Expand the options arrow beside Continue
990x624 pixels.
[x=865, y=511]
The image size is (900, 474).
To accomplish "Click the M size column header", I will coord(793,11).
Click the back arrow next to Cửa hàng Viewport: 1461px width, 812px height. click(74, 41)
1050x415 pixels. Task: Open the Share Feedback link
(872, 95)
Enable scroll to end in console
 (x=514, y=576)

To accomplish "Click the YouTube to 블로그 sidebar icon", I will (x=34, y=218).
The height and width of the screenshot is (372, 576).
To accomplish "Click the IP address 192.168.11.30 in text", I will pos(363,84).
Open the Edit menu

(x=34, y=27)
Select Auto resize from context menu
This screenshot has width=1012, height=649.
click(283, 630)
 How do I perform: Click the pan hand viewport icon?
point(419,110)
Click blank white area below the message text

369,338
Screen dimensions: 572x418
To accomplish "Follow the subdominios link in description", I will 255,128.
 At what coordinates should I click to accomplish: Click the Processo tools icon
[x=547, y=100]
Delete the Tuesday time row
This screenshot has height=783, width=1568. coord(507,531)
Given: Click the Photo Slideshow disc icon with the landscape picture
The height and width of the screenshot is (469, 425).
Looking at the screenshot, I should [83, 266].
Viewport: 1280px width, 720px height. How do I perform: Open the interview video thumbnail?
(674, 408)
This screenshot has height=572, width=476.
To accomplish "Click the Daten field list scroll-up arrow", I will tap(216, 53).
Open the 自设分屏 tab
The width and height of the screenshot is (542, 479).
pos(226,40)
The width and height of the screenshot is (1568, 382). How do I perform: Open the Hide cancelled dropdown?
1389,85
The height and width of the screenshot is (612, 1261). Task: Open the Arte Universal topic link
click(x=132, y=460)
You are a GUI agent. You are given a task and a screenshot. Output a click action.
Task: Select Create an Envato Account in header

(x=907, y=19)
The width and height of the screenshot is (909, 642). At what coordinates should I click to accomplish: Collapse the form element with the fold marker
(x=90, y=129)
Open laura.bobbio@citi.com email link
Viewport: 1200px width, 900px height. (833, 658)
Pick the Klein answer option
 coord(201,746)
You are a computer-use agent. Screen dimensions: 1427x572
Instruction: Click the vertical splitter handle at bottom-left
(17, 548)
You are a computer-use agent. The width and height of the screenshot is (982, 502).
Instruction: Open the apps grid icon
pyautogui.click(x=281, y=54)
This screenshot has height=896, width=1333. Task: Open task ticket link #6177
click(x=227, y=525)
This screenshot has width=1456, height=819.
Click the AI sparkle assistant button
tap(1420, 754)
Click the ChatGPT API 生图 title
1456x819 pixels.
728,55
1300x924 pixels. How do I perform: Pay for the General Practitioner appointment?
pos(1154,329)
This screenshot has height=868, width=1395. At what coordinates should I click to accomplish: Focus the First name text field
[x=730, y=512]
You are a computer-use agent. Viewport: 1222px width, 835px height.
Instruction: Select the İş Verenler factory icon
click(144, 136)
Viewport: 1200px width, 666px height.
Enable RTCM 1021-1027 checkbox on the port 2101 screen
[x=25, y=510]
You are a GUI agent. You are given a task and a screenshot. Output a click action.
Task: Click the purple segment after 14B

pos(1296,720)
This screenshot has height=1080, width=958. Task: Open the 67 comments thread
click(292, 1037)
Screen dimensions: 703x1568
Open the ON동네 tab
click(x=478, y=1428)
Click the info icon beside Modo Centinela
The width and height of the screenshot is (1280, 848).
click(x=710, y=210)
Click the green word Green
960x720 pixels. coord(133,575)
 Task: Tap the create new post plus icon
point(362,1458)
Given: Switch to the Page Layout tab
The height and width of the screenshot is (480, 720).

> **Objective**: Starting with the line that contains "The width and height of the screenshot is (1568, 382)." and going on through the line that contains "(x=907, y=19)", rewrite those listing lines with "dropdown" renamed to "menu" and everything else unchanged.

> **Solution**:
The width and height of the screenshot is (1568, 382). How do I perform: Open the Hide cancelled menu?
1389,85
The height and width of the screenshot is (612, 1261). Task: Open the Arte Universal topic link
click(x=132, y=460)
You are a GUI agent. You are given a task and a screenshot. Output a click action.
Task: Select Create an Envato Account in header

(x=907, y=19)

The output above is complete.